Hard to believe that we’re still writing about Laurent Gbagbo clinging on to power at this stage, but we are. Late last week, forces in support of Alassanne Ouattara, the internationally-sanctioned winner of the November 2010 presidential election, entered Abidjan. Up until then, Abidjan had been a Gbagbo stronghold. Indeed, support for Ouattara is mainly in the north of the country, while Gbagbo has been popular in the south, where key cities like Abidjan and San Pedro (which boasts the country’s second largest port) are located. Pro-Ouattara forces entered Abidjan after taking over San Pedro and other key places, signaling a clear shift in the balance of power and a “breakthrough” – as bloody and dangerous as it may be – in the protracted political crisis.
Early this week, Gbagbo was the target of not only attacks from pro-Ouattara forces, but also from UN and French helicopters which targeted military camps and arms depots. The use of force against Gbagbo lead his army leaders to call for a cease-fire. According to several media reports, fighting in the rest of the country has subsided – at least for the time being. The day after the international air strikes, Gbagbo was reportedly negotiating the terms of his exit with Ouattara and the participation of UNOCI and the French government. However, as of yesterday, these negotiations have apparently broken down, as Gbagbo claims he’s not prepared to accept Ouattara’s victory. Following this, pro-Ouattara forces launched another assault on Gbagbo’s residence in Abidjan. Frankly, at this stage, it’s very difficult to understand what exactly Gbagbo is hoping to bargain for: immunity from prosecution, locally and/or internationally? A safe haven in a third country for him, his family and a few choice advisors? While the latter is probably a concession Ouattara and the international communtiy are prepared to make for the sake of ending the conflict, if Gbagbo is trying for the first, I doubt he will get it.
Beth Dickinson at Foreign Policy differs slightly in her analysis, suggesting that if Gbagbo isn’t given the option of a “dignified” exit, the crisis will get worse. As much as I want to agree that the opposing factions need to work out a pragmatic deal, I don’t think that letting Gbagbo “off” for his egregious acts since the presidential election sends the right message. In my opinion, post-conflict social reconstruction is not always best served by a reconciliation model, which can lead to anger and frustration as justice is not served. In the case of Cote d’Ivoire, I think the jury is still out on what’s the best option, and only those who are near the negotiations can really say what’s at stake here. Either way, the longer Gbagbo clings on to his illegitimate power, the more difficult any kind of reconciliation will be.

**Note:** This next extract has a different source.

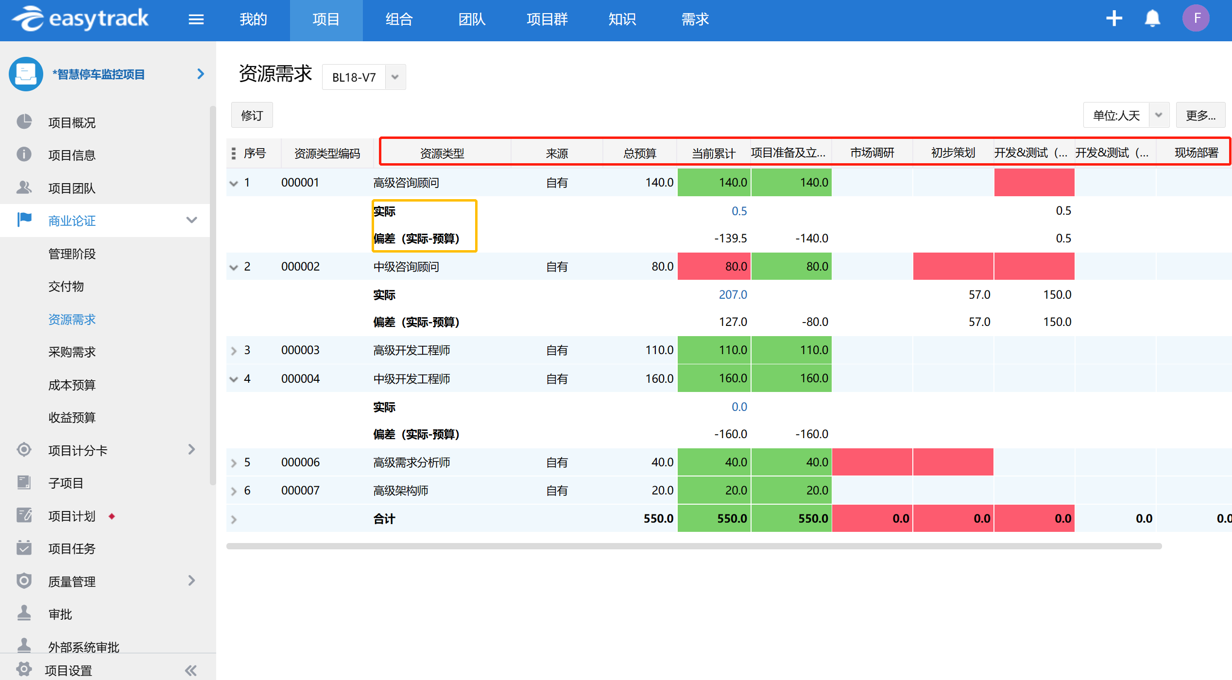Open the 单位:人天 unit dropdown

pyautogui.click(x=1159, y=115)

“Laurent Gbagbo may be on his way out in Ivory Coast but Alassane Ouattara will inherit a divided country, an unsolved massacre and potential chaos in Abidjan“, notes Peter Apps in a Reuters article. As I’ve suggested before, whatever happens next, if/when Ouattara finally becomes the (lone) president of the country, he will be faced with a tough uphill battle. The economy has been slowed to a standstill, due to international sanctions and a general slow down: banks are closed, people are staying home, etc. About a million people have been displaced, including hundreds of thousands across the border into Liberia. People’s passions have been fired up and dealing with political reconciliation at the national level, following a conflict of this intensity, will be difficult.
Today, Abidjan is still under siege. Gbagbo is still holding on to power. Cote d’Ivoire is on the edge – in this unpredictable conflict, who knows what will happen next.